● **Selected passage**
God.. now you got me going crazy!


----------



## lpkmckenna (Jul 4, 2004)

Just Because - Jane's Addiction. Not just a great beat, but the best damn rock song of this century. (A close second: Been Caught Stealing - Jane's Addiction. But just for great beat, not best song.)

(BTW, best beat and best rock song of last century: Back in Black - AC/DC)

I'm a huge floyd fan, but I would never pick Run Like Hell for having a good beat. In fact, the only thing that song lacks is a good beat, otherwise I like it. Another Brick in the Wall pt 2 has a great beat. So does Money.)


----------



## lpkmckenna (Jul 4, 2004)

MacDoc said:


> Fleetwood Mac - The Chain
> 
> Collins - Something in the Air
> 
> ...


Your age is showing.


----------



## iPetie (Nov 25, 2003)

Severe 80's moments going down here in iPeties iTunes tonight. 
Good Beat rhythm tonight.
Life's What You Make It - Talk Talk
It's My Life - Talk Talk
Making Plans For Nigel - XTC
Senses Working Overtime - XTC
Love My Way - Psychedelic Furs

Man, I'm getting, well, older......


----------



## MacDaddy (Jul 16, 2001)

Though I am sure my first section choices many of you have probably never heard, but here goes!

On The Blvd: Dre and Snoop
Paparazzi: Xzibit
One Day: Kyprios
Grade Curve: Adam 12 (Indie)
Da Joint: EPMD
What's The Difference: Dr. Dre
Hit Em Up: 2Pac
Babylon: Outkast
Who Ride With Us: Kurupt



These I am sure many of you have heard:

Son of a Preacher Man: Dusty Springfield
House of the Rising Sun: Fremont John
I just wanna live: Good Charlotte
The Gambler: Kenny Rogers
Blue on Black: Kenny Wayne Shepard
You don't know how it feels: Tom Petty


----------



## SINC (Feb 16, 2001)

● **Material shown**
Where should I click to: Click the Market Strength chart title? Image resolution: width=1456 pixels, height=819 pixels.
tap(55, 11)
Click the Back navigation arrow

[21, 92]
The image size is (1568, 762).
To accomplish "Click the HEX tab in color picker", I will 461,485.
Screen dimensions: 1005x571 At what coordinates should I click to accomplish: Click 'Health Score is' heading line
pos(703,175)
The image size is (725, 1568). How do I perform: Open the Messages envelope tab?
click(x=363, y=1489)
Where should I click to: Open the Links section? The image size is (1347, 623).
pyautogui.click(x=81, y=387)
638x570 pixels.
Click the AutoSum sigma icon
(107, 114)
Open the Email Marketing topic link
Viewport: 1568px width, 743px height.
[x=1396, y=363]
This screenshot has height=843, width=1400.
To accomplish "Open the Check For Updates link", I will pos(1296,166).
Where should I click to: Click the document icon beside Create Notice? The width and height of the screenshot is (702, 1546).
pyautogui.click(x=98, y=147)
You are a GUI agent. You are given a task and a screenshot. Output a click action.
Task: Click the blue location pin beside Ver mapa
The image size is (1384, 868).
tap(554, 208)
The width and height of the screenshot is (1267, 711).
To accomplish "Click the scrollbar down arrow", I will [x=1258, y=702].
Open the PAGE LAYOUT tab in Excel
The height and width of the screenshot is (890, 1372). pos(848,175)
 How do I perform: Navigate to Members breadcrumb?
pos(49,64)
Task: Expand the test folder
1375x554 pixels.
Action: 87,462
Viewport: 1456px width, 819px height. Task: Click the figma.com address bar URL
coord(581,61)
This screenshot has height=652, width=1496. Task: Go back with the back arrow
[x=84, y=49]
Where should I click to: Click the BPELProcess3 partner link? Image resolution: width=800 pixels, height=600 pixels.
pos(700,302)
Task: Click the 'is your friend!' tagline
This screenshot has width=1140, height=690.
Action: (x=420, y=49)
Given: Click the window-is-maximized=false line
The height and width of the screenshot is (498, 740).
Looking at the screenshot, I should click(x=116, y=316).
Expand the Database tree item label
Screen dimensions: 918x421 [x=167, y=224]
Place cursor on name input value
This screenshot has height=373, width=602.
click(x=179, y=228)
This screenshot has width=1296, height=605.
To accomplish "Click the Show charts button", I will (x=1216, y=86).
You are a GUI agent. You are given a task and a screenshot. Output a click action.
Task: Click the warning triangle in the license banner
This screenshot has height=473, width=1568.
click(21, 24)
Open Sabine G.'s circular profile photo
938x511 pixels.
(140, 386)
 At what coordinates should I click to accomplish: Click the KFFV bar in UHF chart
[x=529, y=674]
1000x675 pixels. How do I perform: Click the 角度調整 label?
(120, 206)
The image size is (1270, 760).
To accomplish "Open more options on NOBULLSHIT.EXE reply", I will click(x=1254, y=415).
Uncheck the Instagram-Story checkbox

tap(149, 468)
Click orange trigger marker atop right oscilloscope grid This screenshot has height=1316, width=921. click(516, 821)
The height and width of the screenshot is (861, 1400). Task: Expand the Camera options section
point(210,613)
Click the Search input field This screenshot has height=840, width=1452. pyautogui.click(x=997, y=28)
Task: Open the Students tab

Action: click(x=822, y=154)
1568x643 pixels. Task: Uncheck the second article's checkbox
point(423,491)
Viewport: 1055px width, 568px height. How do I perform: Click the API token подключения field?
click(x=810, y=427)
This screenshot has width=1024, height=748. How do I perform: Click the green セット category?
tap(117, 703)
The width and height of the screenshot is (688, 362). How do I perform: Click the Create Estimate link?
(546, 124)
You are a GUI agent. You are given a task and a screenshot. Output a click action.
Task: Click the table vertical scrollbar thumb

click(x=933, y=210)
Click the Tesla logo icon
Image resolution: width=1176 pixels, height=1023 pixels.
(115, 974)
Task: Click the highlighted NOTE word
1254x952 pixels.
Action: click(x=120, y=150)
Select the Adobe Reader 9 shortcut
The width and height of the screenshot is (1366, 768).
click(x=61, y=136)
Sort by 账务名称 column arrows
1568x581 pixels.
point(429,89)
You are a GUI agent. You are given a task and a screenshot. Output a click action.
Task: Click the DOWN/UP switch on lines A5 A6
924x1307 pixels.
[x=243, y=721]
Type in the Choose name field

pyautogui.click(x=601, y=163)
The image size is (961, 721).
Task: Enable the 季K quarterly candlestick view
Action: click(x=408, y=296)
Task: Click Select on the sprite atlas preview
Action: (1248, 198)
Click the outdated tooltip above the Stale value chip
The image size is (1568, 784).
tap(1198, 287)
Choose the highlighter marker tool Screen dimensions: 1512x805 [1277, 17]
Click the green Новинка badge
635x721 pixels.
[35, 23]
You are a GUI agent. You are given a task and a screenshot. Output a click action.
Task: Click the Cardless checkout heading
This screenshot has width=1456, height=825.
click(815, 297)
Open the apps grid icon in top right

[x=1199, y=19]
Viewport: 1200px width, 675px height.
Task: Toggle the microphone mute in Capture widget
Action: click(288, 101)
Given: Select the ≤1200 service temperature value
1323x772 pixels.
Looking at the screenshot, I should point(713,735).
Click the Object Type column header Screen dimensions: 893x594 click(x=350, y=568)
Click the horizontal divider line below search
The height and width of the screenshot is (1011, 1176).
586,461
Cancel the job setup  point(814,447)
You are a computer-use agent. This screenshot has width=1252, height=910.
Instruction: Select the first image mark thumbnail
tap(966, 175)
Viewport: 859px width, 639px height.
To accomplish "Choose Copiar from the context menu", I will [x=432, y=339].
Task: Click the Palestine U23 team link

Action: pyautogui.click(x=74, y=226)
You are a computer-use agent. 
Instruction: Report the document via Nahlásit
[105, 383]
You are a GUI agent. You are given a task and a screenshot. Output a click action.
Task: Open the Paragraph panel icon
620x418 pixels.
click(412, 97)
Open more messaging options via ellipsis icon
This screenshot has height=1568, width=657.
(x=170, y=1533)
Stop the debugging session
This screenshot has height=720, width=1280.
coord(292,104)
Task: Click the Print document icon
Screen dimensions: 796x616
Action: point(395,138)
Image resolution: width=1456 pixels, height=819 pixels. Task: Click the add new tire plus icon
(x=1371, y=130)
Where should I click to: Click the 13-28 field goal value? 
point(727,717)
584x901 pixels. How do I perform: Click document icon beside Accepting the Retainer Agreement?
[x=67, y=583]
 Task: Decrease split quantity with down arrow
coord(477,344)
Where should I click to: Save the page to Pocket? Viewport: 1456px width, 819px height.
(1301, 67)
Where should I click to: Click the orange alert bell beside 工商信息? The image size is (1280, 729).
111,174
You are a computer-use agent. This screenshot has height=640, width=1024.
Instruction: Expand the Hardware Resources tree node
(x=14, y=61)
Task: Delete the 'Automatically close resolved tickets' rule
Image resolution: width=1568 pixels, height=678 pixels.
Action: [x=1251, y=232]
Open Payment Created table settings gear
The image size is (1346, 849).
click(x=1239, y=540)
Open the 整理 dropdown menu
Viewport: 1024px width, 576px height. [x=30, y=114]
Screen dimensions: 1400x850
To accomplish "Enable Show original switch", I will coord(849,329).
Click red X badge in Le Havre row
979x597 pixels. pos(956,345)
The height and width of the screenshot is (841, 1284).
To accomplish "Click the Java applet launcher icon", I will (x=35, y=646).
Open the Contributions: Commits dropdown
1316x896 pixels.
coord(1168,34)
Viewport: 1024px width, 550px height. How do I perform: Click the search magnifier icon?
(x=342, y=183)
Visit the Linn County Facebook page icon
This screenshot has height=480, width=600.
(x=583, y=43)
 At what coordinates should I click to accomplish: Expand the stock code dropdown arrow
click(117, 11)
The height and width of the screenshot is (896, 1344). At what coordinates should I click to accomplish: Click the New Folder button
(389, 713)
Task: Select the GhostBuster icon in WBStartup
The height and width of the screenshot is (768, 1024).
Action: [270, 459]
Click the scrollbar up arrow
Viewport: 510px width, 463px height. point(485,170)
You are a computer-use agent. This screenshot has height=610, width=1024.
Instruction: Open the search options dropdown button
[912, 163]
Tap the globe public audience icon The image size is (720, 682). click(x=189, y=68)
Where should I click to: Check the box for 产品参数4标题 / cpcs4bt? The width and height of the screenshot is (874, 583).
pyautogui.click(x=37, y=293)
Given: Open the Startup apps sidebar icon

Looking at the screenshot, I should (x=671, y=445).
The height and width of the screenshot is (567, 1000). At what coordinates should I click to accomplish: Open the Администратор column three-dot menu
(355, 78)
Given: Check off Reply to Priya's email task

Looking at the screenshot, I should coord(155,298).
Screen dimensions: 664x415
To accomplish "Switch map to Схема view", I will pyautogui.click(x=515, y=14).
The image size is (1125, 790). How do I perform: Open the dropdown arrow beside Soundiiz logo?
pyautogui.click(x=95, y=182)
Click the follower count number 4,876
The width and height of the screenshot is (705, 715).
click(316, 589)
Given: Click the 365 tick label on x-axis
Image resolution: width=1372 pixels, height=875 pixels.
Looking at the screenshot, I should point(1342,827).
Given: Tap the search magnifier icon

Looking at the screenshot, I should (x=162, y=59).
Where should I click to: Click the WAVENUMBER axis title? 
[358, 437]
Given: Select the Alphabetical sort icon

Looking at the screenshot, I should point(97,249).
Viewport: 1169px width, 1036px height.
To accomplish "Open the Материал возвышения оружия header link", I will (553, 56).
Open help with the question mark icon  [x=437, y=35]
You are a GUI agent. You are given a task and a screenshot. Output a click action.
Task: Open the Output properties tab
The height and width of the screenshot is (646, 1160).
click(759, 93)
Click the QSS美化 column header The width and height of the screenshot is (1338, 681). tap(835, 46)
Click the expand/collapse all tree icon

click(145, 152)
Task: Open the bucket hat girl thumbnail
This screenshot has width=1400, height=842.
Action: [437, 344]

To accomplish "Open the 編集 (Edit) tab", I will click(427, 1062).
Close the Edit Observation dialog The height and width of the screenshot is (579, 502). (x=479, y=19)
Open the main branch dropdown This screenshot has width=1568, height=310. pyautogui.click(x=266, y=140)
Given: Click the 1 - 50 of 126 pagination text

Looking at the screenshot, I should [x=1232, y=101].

● **Direction**
Set down the part of the forum thread on songs with a good beat, starting with "Son of a Preacher" and going on through "(Feb 16, 2001)", word for word.

● **Exercise result**
Son of a Preacher Man: Dusty Springfield
House of the Rising Sun: Fremont John
I just wanna live: Good Charlotte
The Gambler: Kenny Rogers
Blue on Black: Kenny Wayne Shepard
You don't know how it feels: Tom Petty


----------



## SINC (Feb 16, 2001)